- _待办任务_: 请把下面所有的行转成 Markdown 表格，空行不计，分"序号"和"内容"两列，分别填行号和该行文字。

- - - -

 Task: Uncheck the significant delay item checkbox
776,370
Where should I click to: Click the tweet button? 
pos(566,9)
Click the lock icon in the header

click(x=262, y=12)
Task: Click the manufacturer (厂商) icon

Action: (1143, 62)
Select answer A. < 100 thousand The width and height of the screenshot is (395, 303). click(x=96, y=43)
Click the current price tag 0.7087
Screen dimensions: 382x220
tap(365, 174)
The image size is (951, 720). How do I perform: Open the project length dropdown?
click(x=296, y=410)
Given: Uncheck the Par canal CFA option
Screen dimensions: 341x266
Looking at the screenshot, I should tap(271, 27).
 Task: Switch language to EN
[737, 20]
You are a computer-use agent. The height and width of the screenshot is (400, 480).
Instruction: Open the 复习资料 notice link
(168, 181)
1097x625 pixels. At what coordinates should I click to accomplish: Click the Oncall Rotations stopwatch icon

- - - -

- _已完成任务_:
| 序号 | 内容 |
|---|---|
| 1 |  Task: Uncheck the significant delay item checkbox |
| 2 | 776,370 |
| 3 | Where should I click to: Click the tweet button?  |
| 4 | pos(566,9) |
| 5 | Click the lock icon in the header |
| 6 | click(x=262, y=12) |
| 7 | Task: Click the manufacturer (厂商) icon |
| 8 | Action: (1143, 62) |
| 9 | Select answer A. < 100 thousand The width and height of the screenshot is (395, 303). click(x=96, y=43) |
| 10 | Click the current price tag 0.7087 |
| 11 | Screen dimensions: 382x220 |
| 12 | tap(365, 174) |
| 13 | The image size is (951, 720). How do I perform: Open the project length dropdown? |
| 14 | click(x=296, y=410) |
| 15 | Given: Uncheck the Par canal CFA option |
| 16 | Screen dimensions: 341x266 |
| 17 | Looking at the screenshot, I should tap(271, 27). |
| 18 |  Task: Switch language to EN |
| 19 | [737, 20] |
| 20 | You are a computer-use agent. The height and width of the screenshot is (400, 480). |
| 21 | Instruction: Open the 复习资料 notice link |
| 22 | (168, 181) |
| 23 | 1097x625 pixels. At what coordinates should I click to accomplish: Click the Oncall Rotations stopwatch icon |